The Leavers begins in the aftermath of a reunion. In New York City, eleven-year-old Deming and his mother Pelian “Polly” Guo have carved out a marginal yet seemingly stable existence, sharing a Bronx apartment as part of an informally blended family that includes Polly’s boyfriend Leon, his sister Vivian and her son Michael, who’s close to Deming’s age. It’s a comfortable life for Deming, who finds a father figure in Leon, forges a brother-like bond with Michael, and benefits from Vivian’s auxiliary maternal presence. The only strained relationship is with his mother, burdened as it is by the fact of an earlier abandonment.
Deming is both a native of New York and a relative newcomer. His childhood memories are of Minjian, a rural village in China’s Fujian province, where his mother had sent him to be raised not long after his birth. Only the death of his grandfather-caregiver lands him back in the States, where an apologetic Polly makes a habit of telling him, incongruously, “You’re my home now,” and promising never to abandon him again. Yet she does. One morning she leaves for Hello Gorgeous, the nail salon where she works as a manicurist, and never returns.
Deming’s life begins to disassemble. Powerless to answer the mystery of Polly’s disappearance, an unmoored Leon departs abruptly for China. Vivian, unable to care for both her son and Deming, makes the wrenchingly difficult decision to find “people to look after you.” The people, of course, are social workers.
Ten years later, Deming Guo is only a memory. In his place is Daniel Wilkinson, the adopted son of Kay and Peter Wilkinson, raised in Ridgeborough (population 6,525) in upstate New York. After an adolescence furnished with well-meaning parents, rewarding friendships and a closet full of Abercrombie & Fitch, Daniel has returned to New York City—ostensibly to pursue a music career, but more prosaically to work in a burrito shop, run up gambling debts, and distance himself from his now-exasperated adoptive parents. There’s a disconnectedness to his life, a psychic slip of the clutch that compels him to drop out of college, to play music he doesn’t want to play, to squander love. When Michael, his long-ago Bronx pseudo-sibling, attempts to track him down, it takes him months to reply. At last he takes up the threads of the mystery surrounding his birth mother’s disappearance, but it seems fueled not by a need for closure so much as a desire to follow her into oblivion.
It’s no spoiler to note that Polly is still alive. She soon assumes the role of the book’s intermittent narrator, interspersing a first-person account with Deming/Daniel’s third-person trials and travels. And it’s here that The Leavers seams begin to show: her thoughts range freely across continents and decades, yet she manages to maintain a near-coy core of silence about the reason for her disappearance. She has multiple opportunities to convey the truth to her son (and the reader), but repeatedly fails to do so, for no real reason other than to service the plot and save the big reveal for the book’s latter pages. Since she “didn’t want to think about” the facts behind her absence, she simply doesn’t communicate them, even when a few terse words would alleviate her son’s obvious suffering.

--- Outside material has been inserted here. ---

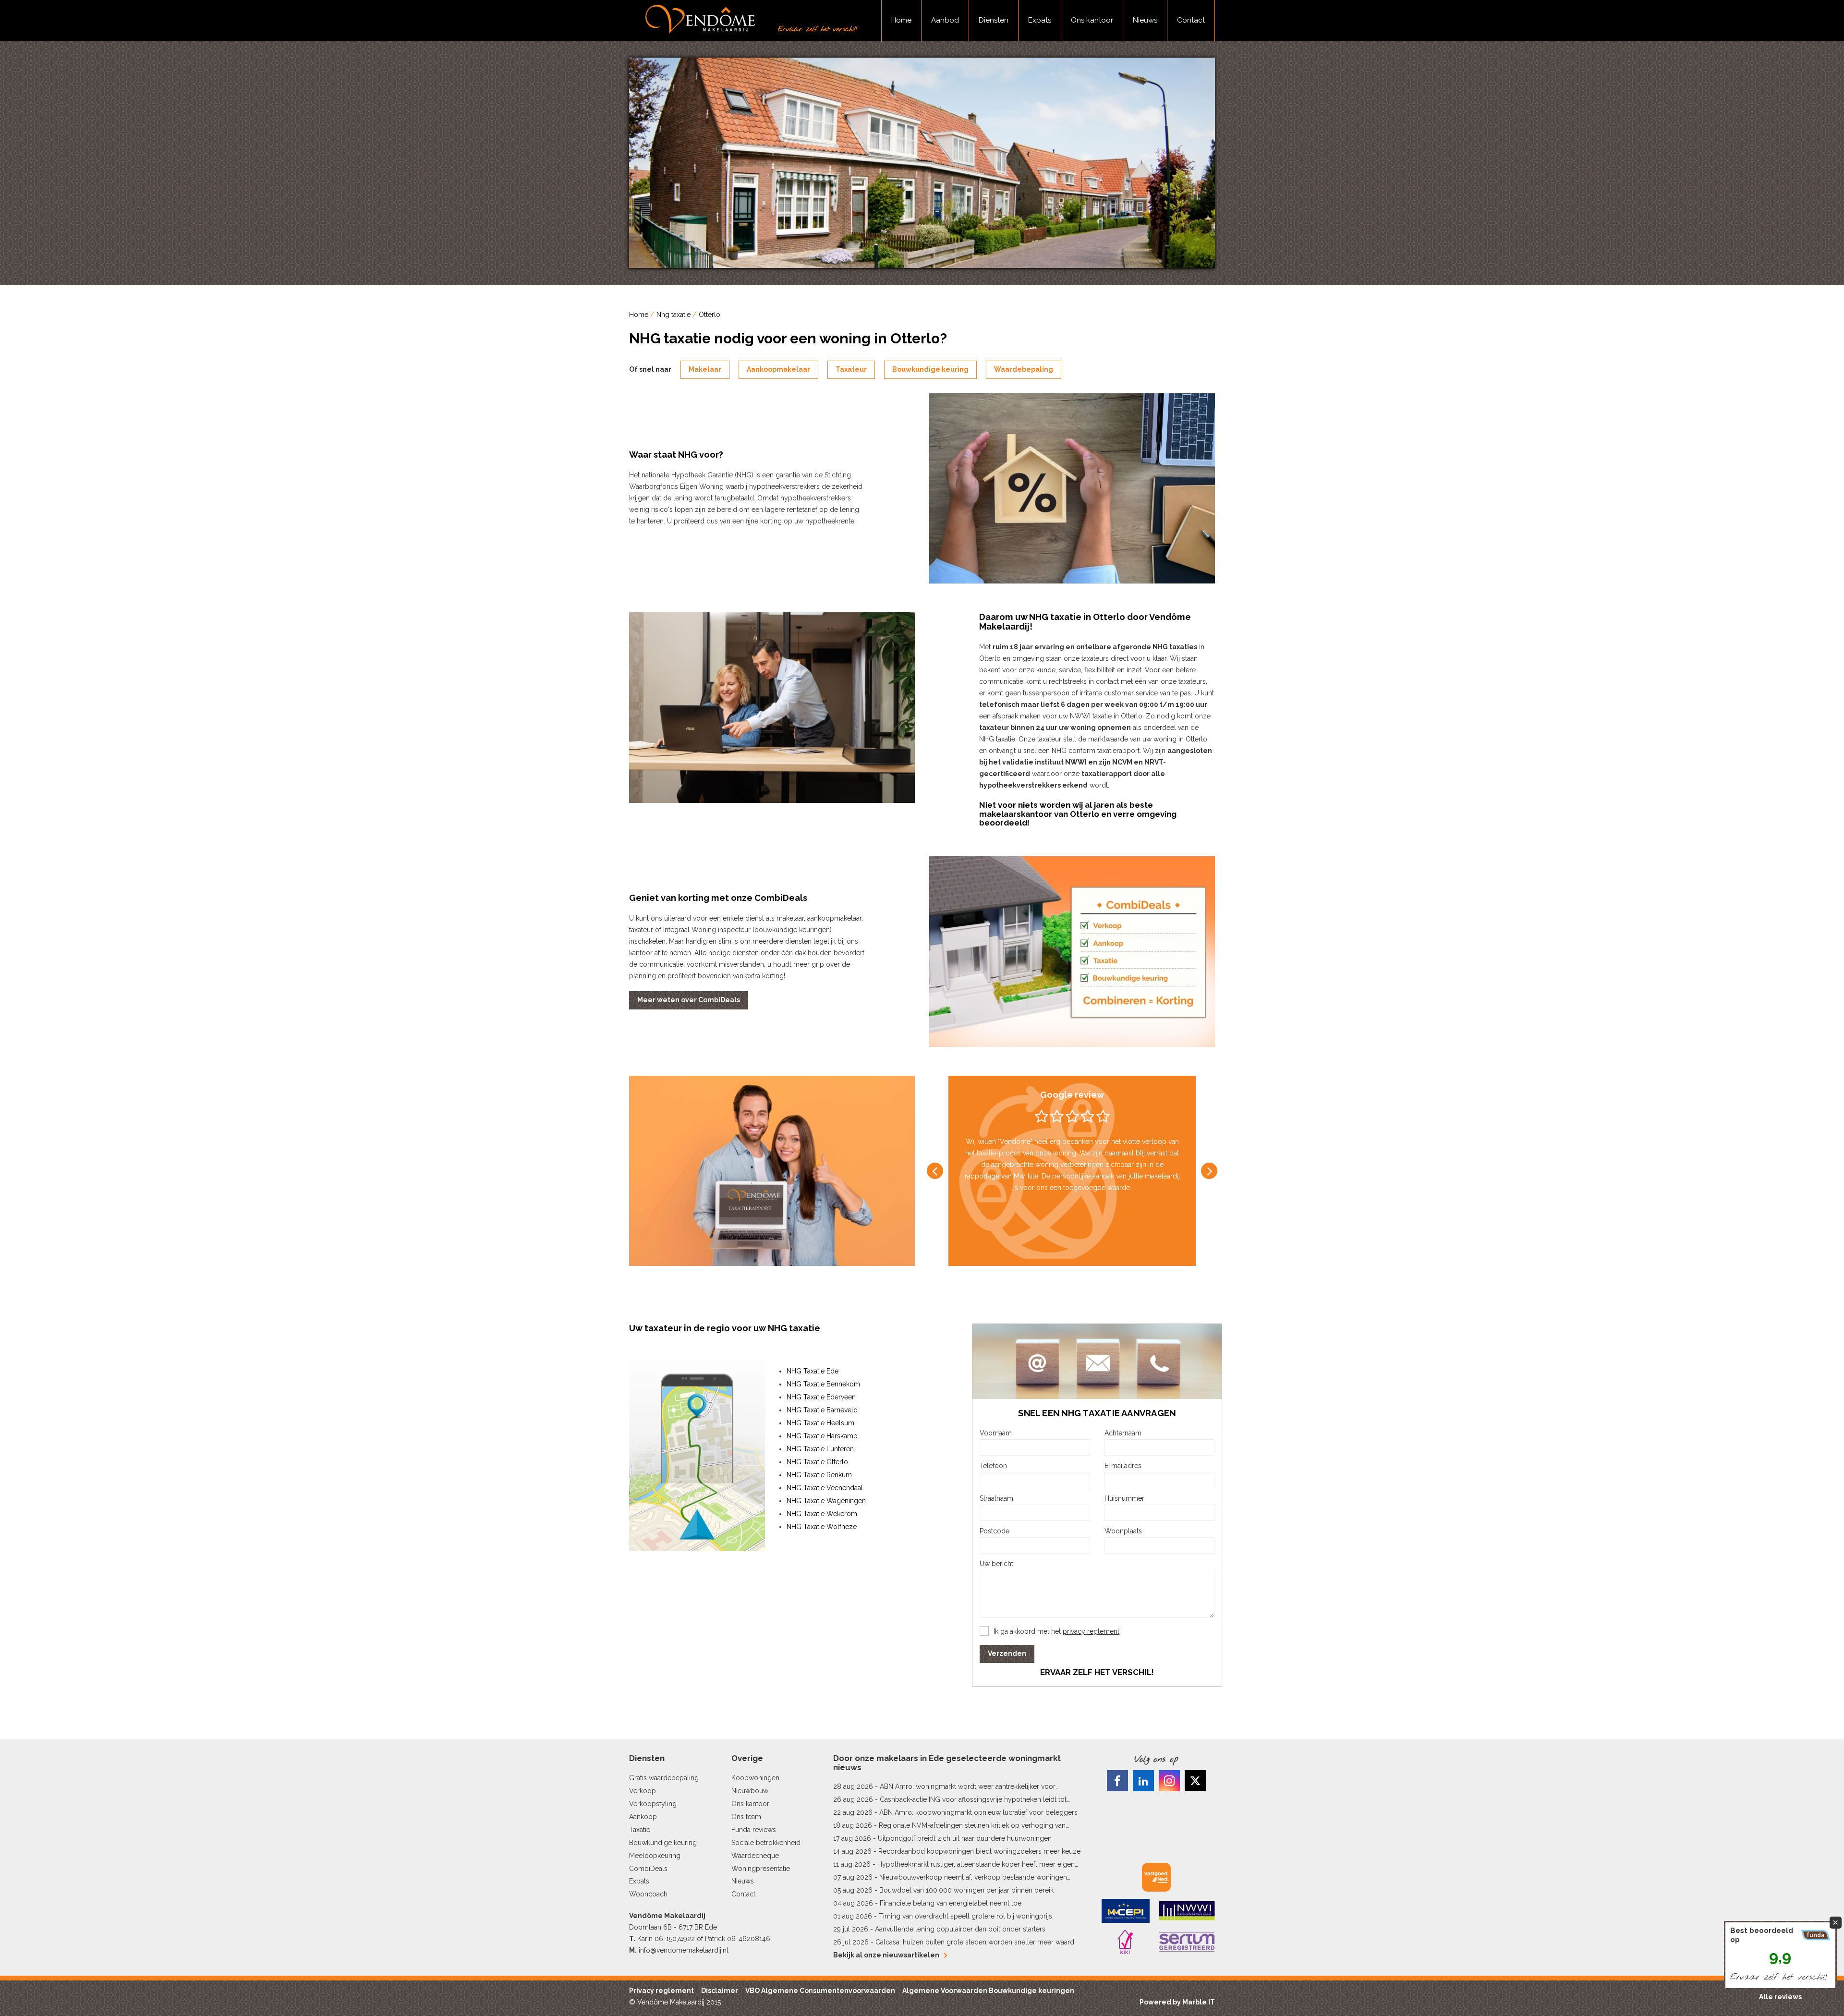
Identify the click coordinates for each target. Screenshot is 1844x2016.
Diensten (993, 20)
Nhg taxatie (673, 314)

When the truth is revealed, it comes freighted with a general lack of agency that strains credulity. Polly, previously portrayed as a relentlessly resourceful soul striving her way illegally from Minjian to New York, decides a few forgotten and disconnected phone numbers are enough to conclude “my family was lost.” Other central figures maintain inexplicable silences. When Deming/Daniel shows up on the doorstep of his mother’s old boyfriend, Leon readily admits to knowing Polly’s fate, and even provides her current whereabouts and general address. But when it comes to telling the young man the truth about her disappearance, he remains cryptic. “Your mother, she’s complicated,” is all he explains, seemingly because the story has a few more chapters to go.
Ko isn’t the first gifted writer to over-rely on a creaky plot point—Shakespeare had some frothy business about teenage death potions—and The Leavers burnishes over its seams with strikingly original language. Snow falls in clumps “like wet laundry.” The round black sliver of a vinyl record is “what alien trees might be like if you sliced their trunks open.” The Staten Island Ferry brays ”a hippopotamus honk.” There are also genuine surprises in store: Deming/Daniel’s personal arc doesn’t end on a predictable note, nor is the mother/son relationship patly resolved. For all the challenges of the book, the real takeaway is Ko’s bristling talent. Her characters are constitutionally adverse to action, her scenes overburdened with exposition, yet a sense of engagement pervades, a soulful sincerity that pulls the reader through. Already awarded the PEN/Bellwether Prize for “socially-engaged fiction,” The Leavers stands firmly as Lisa Ko’s act of arrival.